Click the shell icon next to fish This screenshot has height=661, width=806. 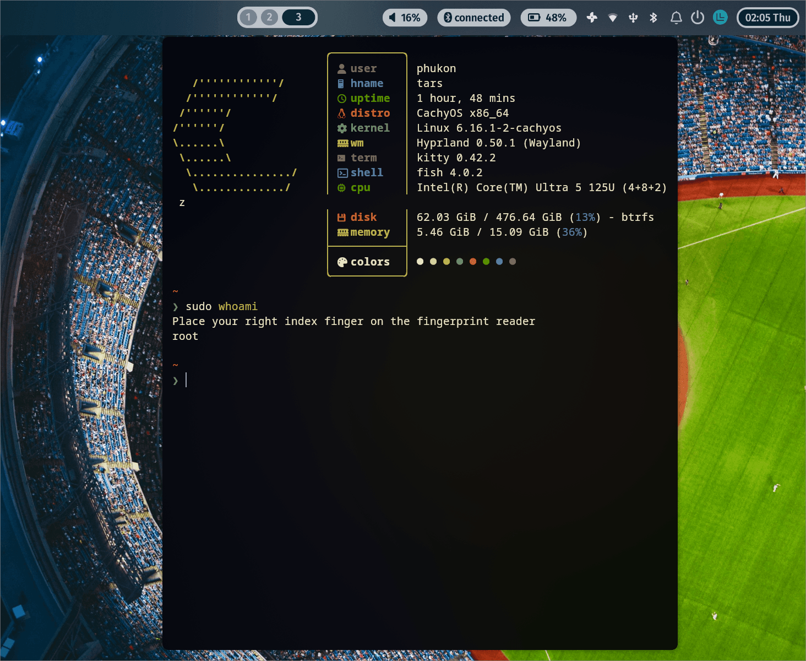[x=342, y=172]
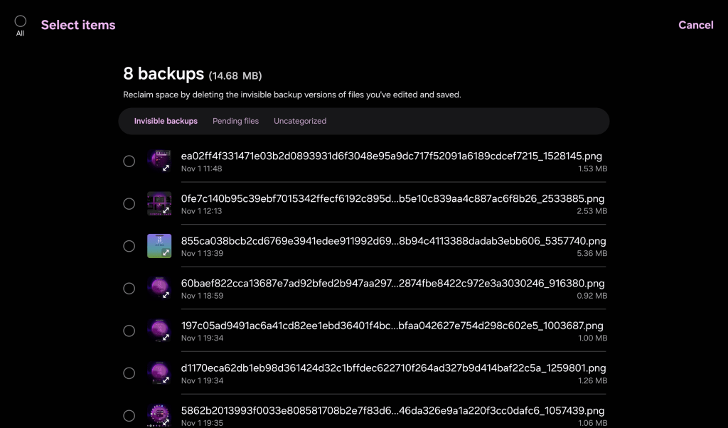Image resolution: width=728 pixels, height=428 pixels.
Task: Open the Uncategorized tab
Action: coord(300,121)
----
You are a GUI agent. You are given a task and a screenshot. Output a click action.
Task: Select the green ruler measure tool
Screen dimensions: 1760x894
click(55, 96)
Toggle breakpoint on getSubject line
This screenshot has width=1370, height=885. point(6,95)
----
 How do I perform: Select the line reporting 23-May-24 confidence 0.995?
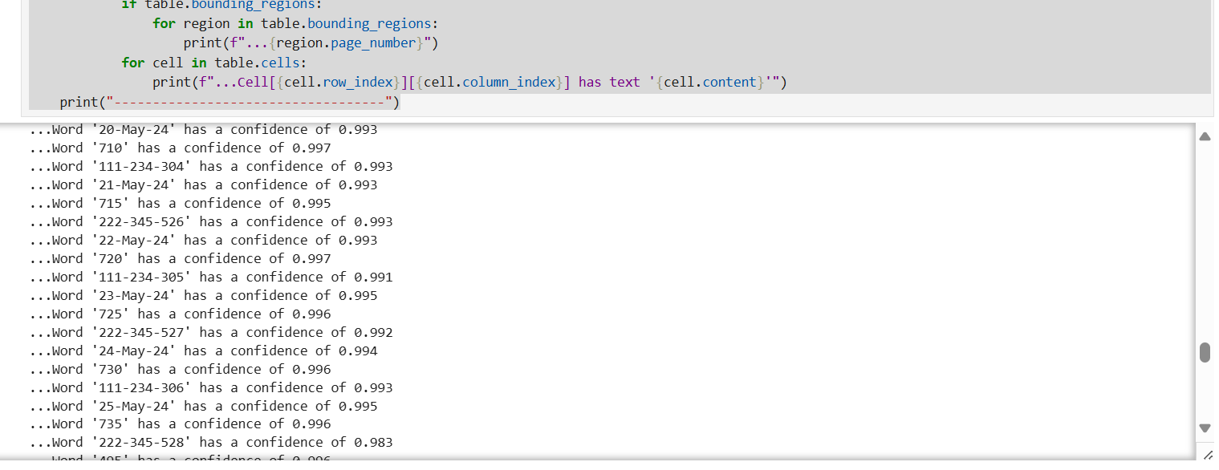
----
Problem to solve> Copy out each line of the entries that holds "Select".

Final answer>
Task: Select the green ruler measure tool
 How do I perform: Select the line reporting 23-May-24 confidence 0.995?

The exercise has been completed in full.